*Actions to take*:
[a] In the forum thread on sexual assault below, how long ago did the rape reported by SavoyCabbage's friend take place?
[b] Continue the forum thread on sexual assault below from the point where it stops.

*Exercise text*:
⁂
I see the statistic that 1 in 3 women have been raped or sexually assaulted, I do pray it is not true.

I wish I could do more to support others. I wish he lived in another country and his ubber successful doctor wife hurts me too as she is so fantastic and his house for sale is so -- mahoosive--

I am not even materialistic but all of that crap hurts cos ultimately he is a thief angry

ignore me if I am being silly, gah sad

JesuslovesmethisIknow Sun 22-Sep-13 02:47:27

it is not like my present life is crap

I just feel dirty and that he got away scott free

The worst thing is, I thought I loved him <bangs head off wall>

I am not alone in this I know but man sexual assault and rape are horrid horrid experiences - and I am tough (in some peoples eyes)

not underneath tho

SavoyCabbage Sun 22-Sep-13 02:52:08

My friend has reported a rape to the police a couple of months ago. It happened more than twenty years ago. The man who raped her is dead now.

She is pleased she did it as she said it was the first time that she had talked about it properly and she said that being believed and listened to and validated was invaluable for coming to terms with what happened.

AgentZigzag Sun 22-Sep-13 02:53:09

It's much easier to live with contempt and indifference than anger I've found.

You really do beat yourself up about this though, thinking you're silly and terrible for feeling how you do.

You've got every fucking right to feel however the fuck you do about him.

16? Very, very young sad

JesuslovesmethisIknow Sun 22-Sep-13 02:54:58

HI savoy

brave lady - hug your friend from me.

I don;t think I have the balls to do that nor the energy

the thing is, I think I hate myself just as much for being vulnerable at that time

tho In reality I want to scoop myself up and kiss me better too.

Hate that I can't go back and change anything and that my precious virginity was taken and not given sad

JesuslovesmethisIknow Sun 22-Sep-13 02:57:25

it was young agent wasnt it?

I had never even felt a boy or had one feel me when he drugged and assaulted me.

I woke up mid way through and the horror lives with me

what bothers me tho is once he had done that, I thought ah well I am ruined goods and let myself 'bond' to him tho hated sex

It was a stockholm type relationship and it has screwed my brain

I am so glad i have precious dh who adores me and honours me

thank god for small mercies.

I feel somehow complicit but i WASNT sad and tonight it is keeping me awake sad

DoJo Sun 22-Sep-13 02:59:14

Was he older than you or would he potentially have been a bit naive and uncertain? I'm not for a moment excusing what he did, but could it possibly help you to think that maybe he looks back on it with regret as well, and wishes that he had done things differently?
⁂
*Data extract*:
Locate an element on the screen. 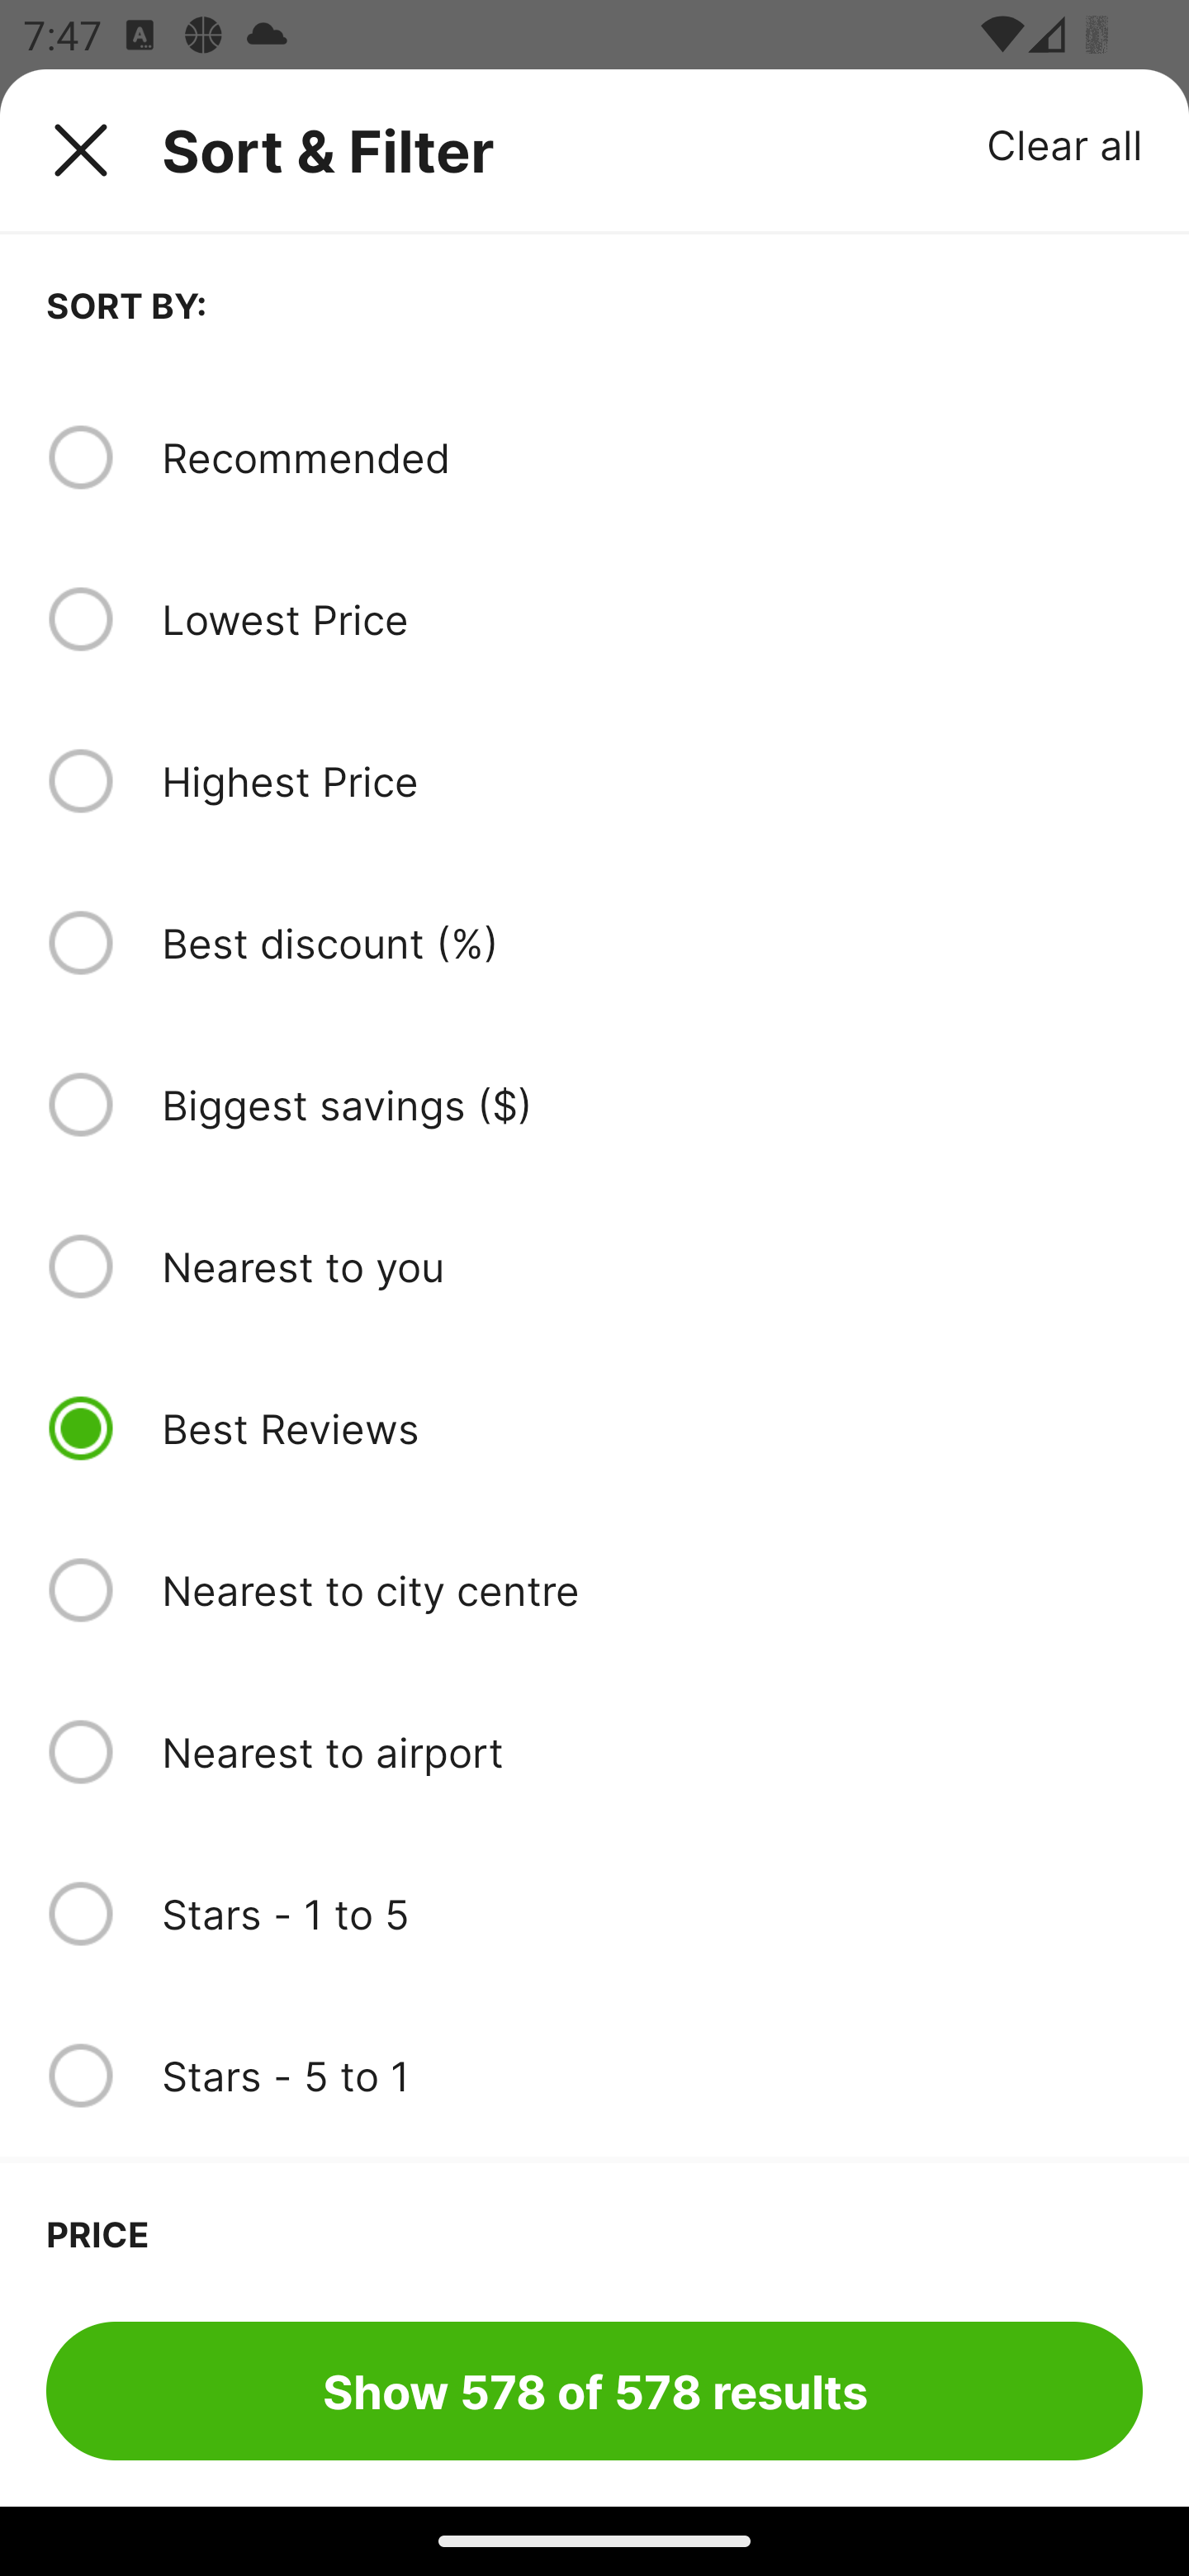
⁂
*Set of answers*:
[a] More than twenty years ago.

[b]
JesuslovesmethisIknow Sun 22-Sep-13 03:02:12

he was my age and very into porn

I don't think he regrets it

when he kicked me to the kerb I was a broken wreck and he walked on laughing

I met him a year or so after and he said 'shall we have a shag for old times sake?'

I felt like vomitting

AgentZigzag Sun 22-Sep-13 03:06:28

Were the drugs something he gave to you without you knowing?

That would say he'd planned it if he did, I'm not saying it's any better/worse than you talking about the drugs being a toak on something you'd chosen to have, but that would mean it wasn't the first time he'd done it and it wouldn't be the last.

It'd evolved into his MO.

No grey areas there.

DoJo Sun 22-Sep-13 03:17:33

:-( Sorry to hear that - it sounds like he was already a piece of work even at that age, which is a shame as you were obviously just very unlucky to come across him when you were obviously more vulnerable. But it sounds as though you could use some help coming to terms with the situation - you don't seem keen on counselling, but is there anyone who you could really talk about it with and explore your feelings a little more in the hope of at least being able to compartmentalise them.

JesuslovesmethisIknow Sun 22-Sep-13 09:14:11

morning,

no he was dope smoker and got me to try some that initial night

Before then I was a goody two shoes

had dinner together too that night - twas the first time any male had ever cooked me dinner I was so happy

next thing I knew I was coming in and out of consciousness on the floor with him trying to penetrate me shock

drugged dinner who knows?

You know I think I will contact see about counselling - I am worth it.